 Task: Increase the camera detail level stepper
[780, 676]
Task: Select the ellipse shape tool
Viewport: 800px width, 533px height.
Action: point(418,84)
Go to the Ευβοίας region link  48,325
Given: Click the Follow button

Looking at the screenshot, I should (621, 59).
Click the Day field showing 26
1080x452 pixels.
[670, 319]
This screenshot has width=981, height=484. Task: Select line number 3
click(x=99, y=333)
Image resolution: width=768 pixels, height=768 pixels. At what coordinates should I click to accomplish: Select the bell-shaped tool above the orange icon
* * *
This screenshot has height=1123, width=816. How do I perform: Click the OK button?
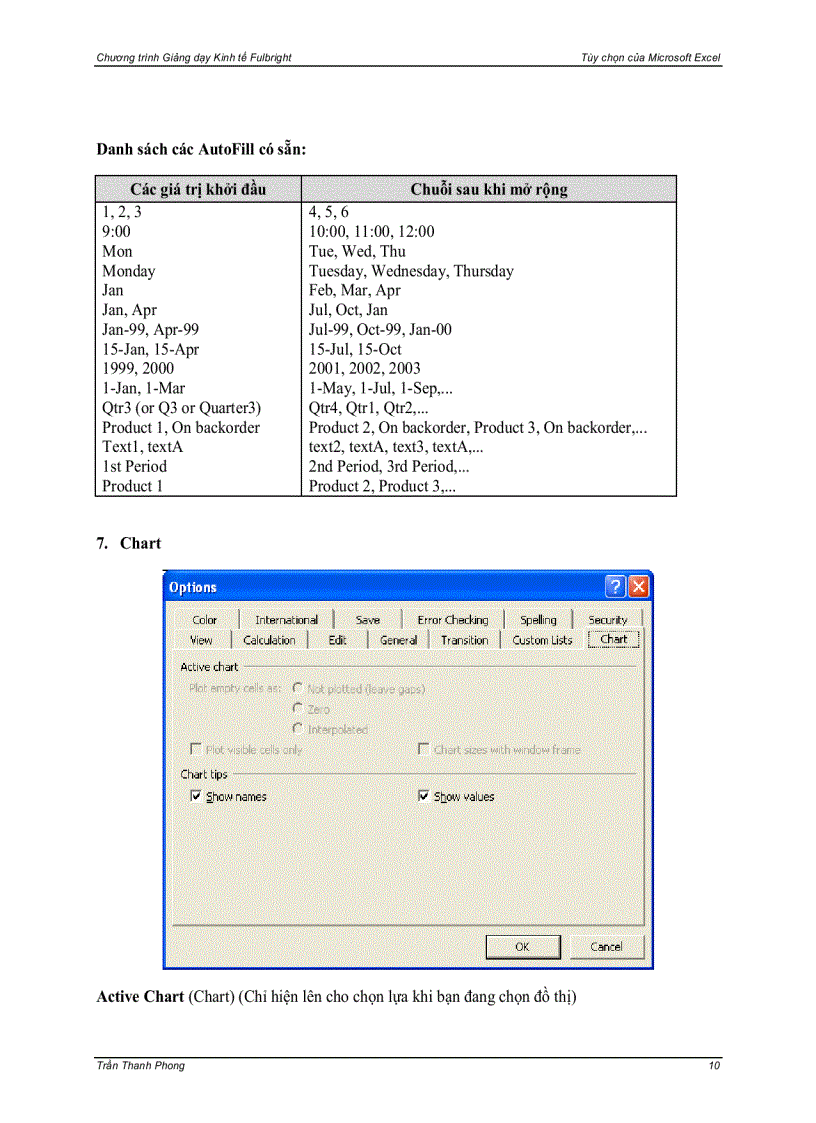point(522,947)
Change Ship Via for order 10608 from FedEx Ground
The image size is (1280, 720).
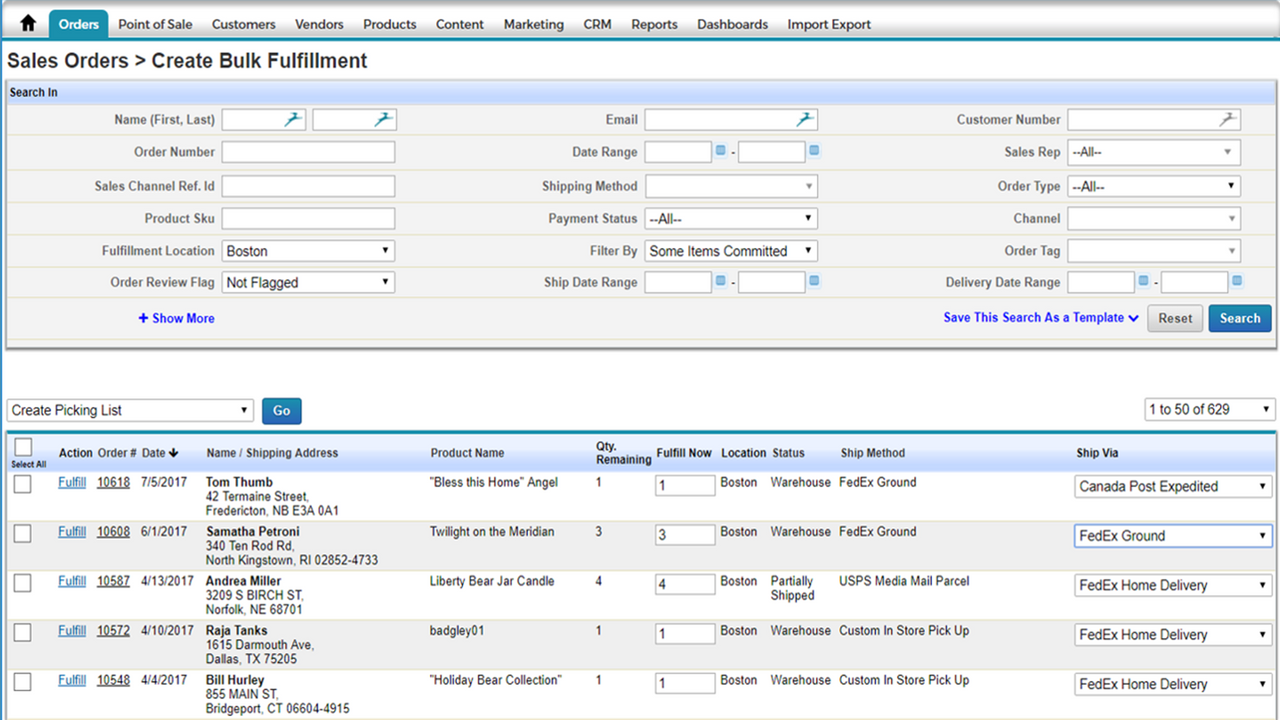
---
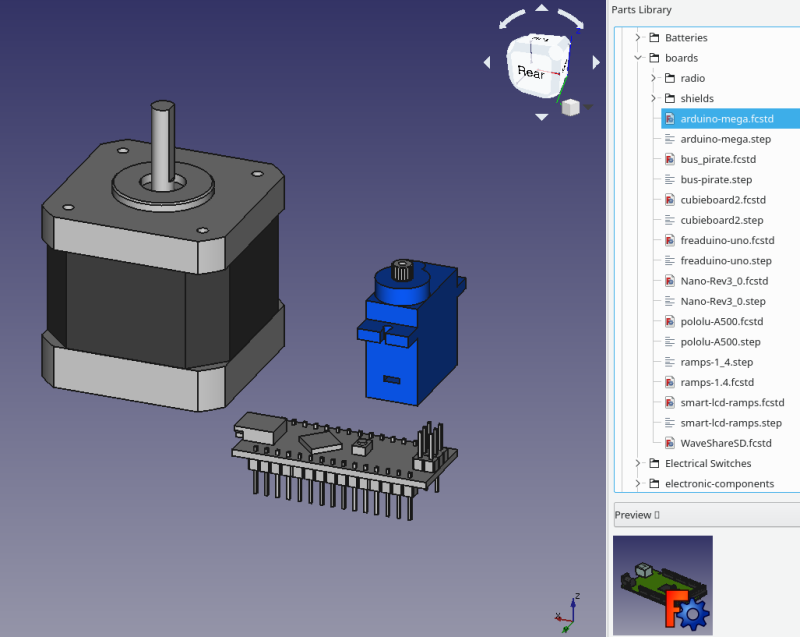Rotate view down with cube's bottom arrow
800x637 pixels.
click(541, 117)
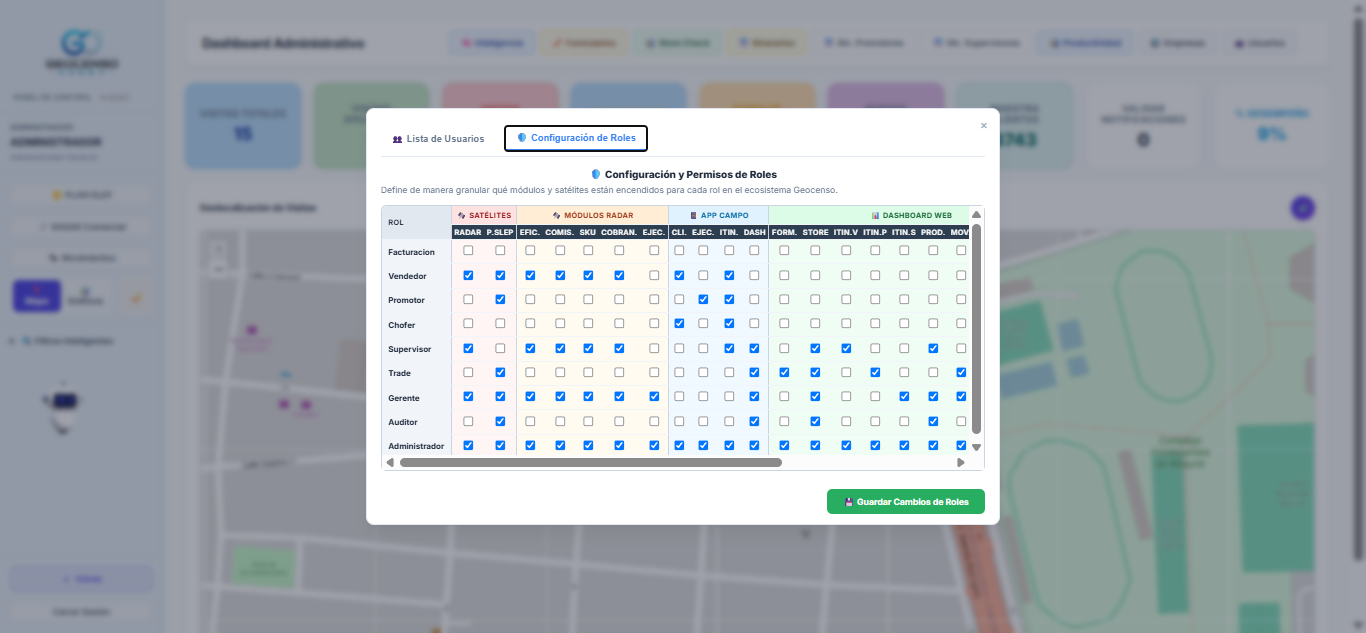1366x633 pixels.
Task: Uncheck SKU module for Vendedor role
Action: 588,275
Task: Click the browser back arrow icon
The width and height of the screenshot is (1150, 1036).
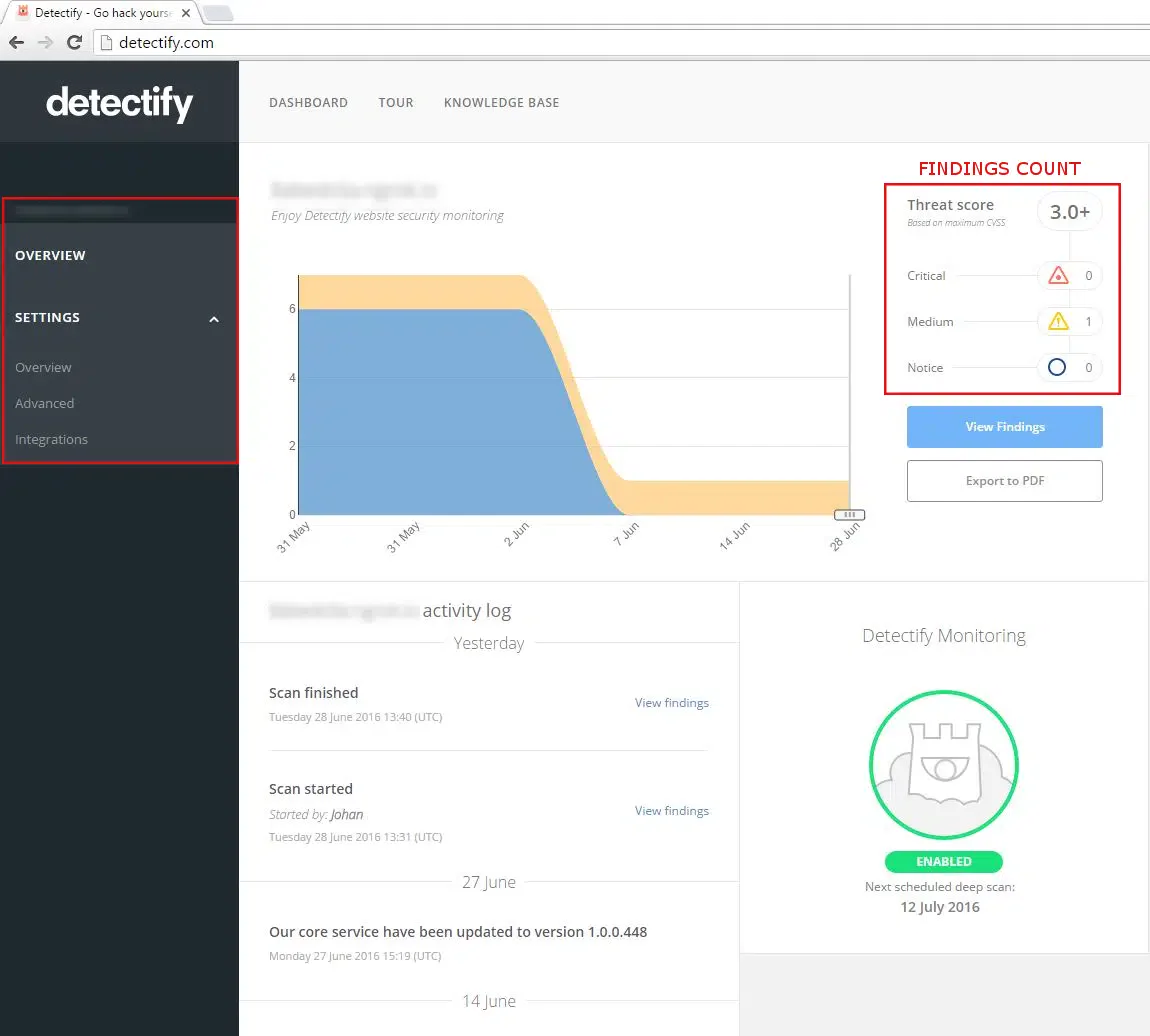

=== What is being asked ===
Rewrite the records from the line with "Rotate view down with cube's bottom arrow" to the line with "The width and", putting "forward arrow" in place of "back arrow" and changing nothing else. Leave the pictures out.

=== Exercise output ===
Rotate view down with cube's bottom arrow
800x637 pixels.
click(541, 117)
1366x633 pixels.
Task: Uncheck SKU module for Vendedor role
Action: 588,275
Task: Click the browser forward arrow icon
The width and height of the screenshot is (1150, 1036).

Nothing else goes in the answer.